IN THE SUPREME COURT OF SAMOA
Police v Palu [2017] WSSC 21


Case name:
Police v Palu


Citation:


Decision date:
17 February 2017


Parties:
POLICE (Prosecution) AND MANO PALU male of Maninoa Siumu and Fausaga Safata. (Defendant)


Hearing date(s):
17 February 2017


File number(s):



Jurisdiction:
Criminal


Place of delivery:
Supreme Court of Samoa, Mulinuu


Judge(s):
Justice Nelson


On appeal from:



Order:
All in all the application is dismissed. The vehicle is to be returned to the defendants possession forthwith. Defendant is entitled to costs on the present application.
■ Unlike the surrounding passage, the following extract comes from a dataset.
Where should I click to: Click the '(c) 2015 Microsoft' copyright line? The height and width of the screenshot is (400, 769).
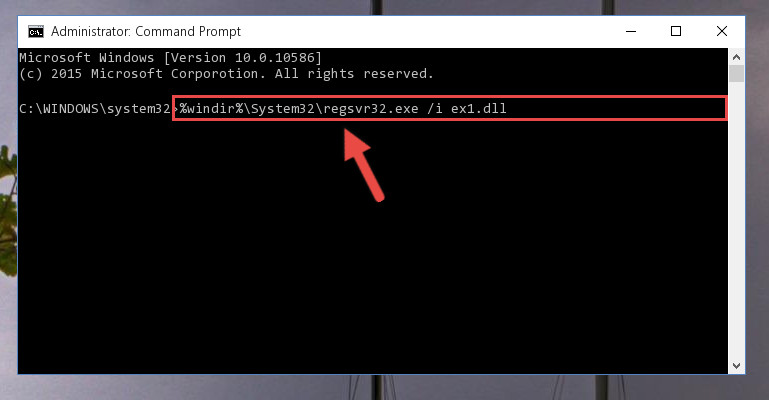point(91,74)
If this cannot be agreed upon by counsel the matter can be referred back to the court.


Representation:
L Sio for prosecution
T P Mulitalo for defendant


Catchwords:
-


Words and phrases:
Restraining order – tainted property – instrument – seizable and retainable – search warrant.


Legislation cited:


Cases cited:



Summary of decision:


IN THE SUPREME COURT OF SAMOA
HELD AT MULINUU


BETWEEN:

POLICE
Prosecution


AND:


MANO PALU male of Maninoa Siumu and Fausaga Safata.
Defendant


Counsel:
L Sio for prosecution
T P Mulitalo for defendant


Hearing: 17 February 2017


Decision: 17 February 2017


ORAL DECISION OF NELSON J
(Restraining Order Application)

Background

  1. On 29 July 2016, the 18 year old complainant lodged with the Lotofagā Police Post complaints of sexual misconduct against the defendant. Who is her de-facto father-in-law. To protect the identity of the complainant and because this matter is pending trial, an order suppressing publication of her name and any details that may serve to identify her will issue. By necessity that prohibition will extend to the name and details of the defendant.
  2. Later on 29 July 2016 Corporal Kalati Tusani of the Lotofagā Police asked the defendant to attend the Police Post for an interview in relation to the complaint. At about 7:00 pm that evening the defendant in response drove to the Police Post in his white Honda Station Wagon registration number 0517. After interview and based on his enquiries Corporal Kalati advised the defendant he would be charged with the rape and attempted rape of the complainant. He also advised him that as the vehicle was allegedly involved in the offending the police were seizing the vehicle. In his original affidavit filed dated 19 September 2016, the Corporal referred to this as a “confiscation of the vehicle that the offending took place.” The vehicle is still in the custody of the Lotofagā Police.
  3. On or about 30 July 2016 the defendant was charged with rape, attempted rape and indecent assault of the complainant. He has pleaded not guilty and I am advised his trial is scheduled for the week commencing 20 June 2017.
  4. On 05 September 2016 the police applied for a restraining order in respect of the defendants vehicle. Application was made pursuant to section 48 of the Proceeds of Crimes Act 2007 and was on the basis:
    1. firstly that there are reasonable grounds for believing the defendant committed the offending;
    2. secondly that the property is tainted property within the meaning of the legislation;
    3. thirdly that it is necessary to seek these orders to ensure the property is not dissipated, disposed of or otherwise placed beyond the reach of the court.
  5. The Police sought further orders directing an administrator take custody and deal with the vehicle in accordance with any directions from the court.
  6. A further ground has been added as justification for seizure and custody of the defendants vehicle, namely section 36 of the Police Powers Act 2007. Which empowers a Police officer who suspects on reasonable grounds to take a “thing” into custody without the authority of a search warrant because it is relevant “to a serious offence” and this is necessary to prevent it from “being concealed, lost or destroyed.”
  7. The application was originally filed ex-parte but subsequently was placed on notice. The defendant is contesting the application on various grounds none of which I need consider in any detail.

The legislation

  1. Section 48(1) of the Proceeds of Crime Act 2007 relevantly provides:

“48. Restraining orders – (1) The court may make a restraining order against property if it is satisfied that:

(a) the defendant has been convicted of a serious offence or has been charged with a serious offence or will be charged with a serious offence within 5 days; and

(b) if the defendant has not been convicted of a serious offence, there are reasonable grounds for believing that the defendant committed the offence; and

(c) if the property is property of the defendant, there are reasonable grounds for believing that the property is tainted property...........”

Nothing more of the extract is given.